La fête de Justin est célébrée le 1er juin, et son patronage — philosophes et apologistes — découle directement et logiquement de l'œuvre de sa vie. On se souvient de lui moins pour un miracle spectaculaire unique que pour un ensemble d'écrits qui prirent le christianisme au sérieux comme affirmation intellectuelle sur la réalité, et tentèrent de le défendre selon ces mêmes termes, devant le même public romain instruit qui lisait Platon et les stoïciens. Cette approche, qui traite la foi et la raison comme des partenaires plutôt que des adversaires, explique exactement pourquoi l'Église continue de voir en lui un modèle pour quiconque cherche à expliquer et à défendre la foi chrétienne par l'argumentation plutôt que par la simple affirmation.

Trivia

Qui était saint Justin Martyr ?
Un philosophe du IIe siècle, né vers l'an 100 à Flavia Neapolis (l'actuelle Naplouse), qui se convertit au christianisme après des années passées à étudier la philosophie stoïcienne, aristotélicienne, pythagoricienne puis platonicienne, et qui enseigna et défendit ensuite le christianisme à Rome comme, selon lui, la seule philosophie disant toute la vérité.

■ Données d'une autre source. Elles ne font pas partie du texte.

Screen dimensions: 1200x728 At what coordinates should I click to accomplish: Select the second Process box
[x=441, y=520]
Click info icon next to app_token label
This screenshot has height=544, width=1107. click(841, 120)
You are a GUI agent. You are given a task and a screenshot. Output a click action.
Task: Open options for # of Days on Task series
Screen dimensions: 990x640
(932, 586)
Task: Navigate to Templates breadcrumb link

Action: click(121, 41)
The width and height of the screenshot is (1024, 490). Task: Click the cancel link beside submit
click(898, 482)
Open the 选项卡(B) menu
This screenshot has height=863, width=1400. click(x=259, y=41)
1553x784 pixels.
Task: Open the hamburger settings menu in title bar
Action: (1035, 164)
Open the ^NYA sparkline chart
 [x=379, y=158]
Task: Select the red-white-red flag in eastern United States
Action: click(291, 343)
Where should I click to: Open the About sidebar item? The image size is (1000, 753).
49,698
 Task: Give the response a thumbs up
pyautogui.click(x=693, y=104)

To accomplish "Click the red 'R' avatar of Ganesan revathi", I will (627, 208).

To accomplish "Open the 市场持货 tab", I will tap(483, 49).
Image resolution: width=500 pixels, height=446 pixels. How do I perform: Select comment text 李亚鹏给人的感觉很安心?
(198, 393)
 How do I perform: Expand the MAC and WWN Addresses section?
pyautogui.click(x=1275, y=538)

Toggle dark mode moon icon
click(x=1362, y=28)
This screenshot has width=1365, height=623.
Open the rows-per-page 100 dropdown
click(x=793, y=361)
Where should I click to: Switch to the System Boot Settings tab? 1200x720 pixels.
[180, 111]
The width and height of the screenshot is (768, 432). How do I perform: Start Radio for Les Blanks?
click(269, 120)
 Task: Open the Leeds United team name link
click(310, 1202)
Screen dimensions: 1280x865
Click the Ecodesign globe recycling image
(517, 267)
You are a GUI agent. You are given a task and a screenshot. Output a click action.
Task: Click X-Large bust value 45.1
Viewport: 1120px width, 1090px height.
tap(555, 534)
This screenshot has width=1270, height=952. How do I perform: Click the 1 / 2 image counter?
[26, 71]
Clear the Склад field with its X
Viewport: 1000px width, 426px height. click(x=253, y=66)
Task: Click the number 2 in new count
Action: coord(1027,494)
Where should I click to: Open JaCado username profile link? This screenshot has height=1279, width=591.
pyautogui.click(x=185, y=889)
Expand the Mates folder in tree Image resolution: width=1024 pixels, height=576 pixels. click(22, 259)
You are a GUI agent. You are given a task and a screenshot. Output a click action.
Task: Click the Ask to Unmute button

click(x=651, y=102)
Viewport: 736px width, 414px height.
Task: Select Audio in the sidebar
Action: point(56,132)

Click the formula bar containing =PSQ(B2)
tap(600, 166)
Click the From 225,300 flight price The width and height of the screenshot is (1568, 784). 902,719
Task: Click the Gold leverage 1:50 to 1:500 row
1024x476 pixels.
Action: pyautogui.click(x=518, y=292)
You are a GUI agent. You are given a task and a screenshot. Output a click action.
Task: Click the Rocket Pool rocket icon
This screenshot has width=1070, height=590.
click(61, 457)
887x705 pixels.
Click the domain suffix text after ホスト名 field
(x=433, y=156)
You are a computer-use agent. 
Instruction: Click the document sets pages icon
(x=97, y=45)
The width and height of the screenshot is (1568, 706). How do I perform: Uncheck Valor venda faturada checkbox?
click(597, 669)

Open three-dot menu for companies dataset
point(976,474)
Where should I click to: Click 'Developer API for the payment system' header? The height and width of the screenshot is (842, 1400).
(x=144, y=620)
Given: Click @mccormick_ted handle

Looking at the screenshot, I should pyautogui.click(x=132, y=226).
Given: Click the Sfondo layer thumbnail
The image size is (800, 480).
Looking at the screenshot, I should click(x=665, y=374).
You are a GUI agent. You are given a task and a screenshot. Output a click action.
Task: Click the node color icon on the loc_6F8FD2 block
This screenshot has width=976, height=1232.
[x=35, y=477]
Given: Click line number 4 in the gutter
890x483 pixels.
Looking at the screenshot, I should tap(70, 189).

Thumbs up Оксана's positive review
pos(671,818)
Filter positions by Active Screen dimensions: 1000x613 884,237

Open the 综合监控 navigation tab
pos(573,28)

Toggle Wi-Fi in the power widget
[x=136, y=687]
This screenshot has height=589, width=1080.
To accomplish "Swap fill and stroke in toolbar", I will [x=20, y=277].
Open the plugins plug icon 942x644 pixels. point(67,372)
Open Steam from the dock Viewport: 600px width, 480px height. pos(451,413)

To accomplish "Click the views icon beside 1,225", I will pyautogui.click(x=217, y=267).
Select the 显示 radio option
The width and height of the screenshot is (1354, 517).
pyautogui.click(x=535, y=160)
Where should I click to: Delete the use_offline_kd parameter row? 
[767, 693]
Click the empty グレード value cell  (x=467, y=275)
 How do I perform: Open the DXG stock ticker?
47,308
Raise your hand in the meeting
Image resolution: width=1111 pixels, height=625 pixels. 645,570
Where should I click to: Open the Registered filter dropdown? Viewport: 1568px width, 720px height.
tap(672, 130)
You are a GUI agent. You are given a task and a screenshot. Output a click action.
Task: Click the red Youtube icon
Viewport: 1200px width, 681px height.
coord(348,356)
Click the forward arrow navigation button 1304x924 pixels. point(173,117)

Pourquoi Justin Martyr continua-t-il de porter le manteau de philosophe après être devenu chrétien ?
Parce qu'il comprenait sa conversion comme un aboutissement intellectuel, non comme une rupture avec la philosophie — il présentait le christianisme aux Romains instruits comme « la vraie philosophie », et le manteau était la tenue standard et reconnaissable d'un philosophe et maître professionnel dans ce monde-là, un rôle qu'il continua d'occuper après sa conversion.
Qu'a écrit Justin Martyr ?
Ses œuvres majeures conservées sont la Première Apologie et la Seconde Apologie, adressées aux empereurs romains pour défendre le christianisme contre les accusations courantes de l'époque, et le Dialogue avec Tryphon, un long récit d'un débat avec un interlocuteur juif sur la question de savoir si Jésus accomplissait la prophétie hébraïque — ensemble, certains des écrits chrétiens les plus substantiels à nous être parvenus du IIe siècle.
Comment mourut saint Justin Martyr ?
Il fut arrêté à Rome avec six compagnons, traduit devant le préfet Rusticus, et décapité après avoir refusé de sacrifier aux dieux romains ; le procès-verbal conservé, connu sous le nom d'Actes de Justin, est considéré par les spécialistes comme un authentique compte rendu judiciaire sobre plutôt qu'une légende tardive embellie, ce qui fait de son martyre l'un des mieux documentés de l'Église primitive.
De quoi saint Justin Martyr est-il le saint patron ?
Il est reconnu comme patron des philosophes et des apologistes chrétiens — ceux qui défendent la foi par l'argumentation raisonnée — un patronage bien mérité pour un homme qui consacra sa vie à démontrer que la foi chrétienne pouvait résister au même examen rigoureux que n'importe quelle école philosophique grecque.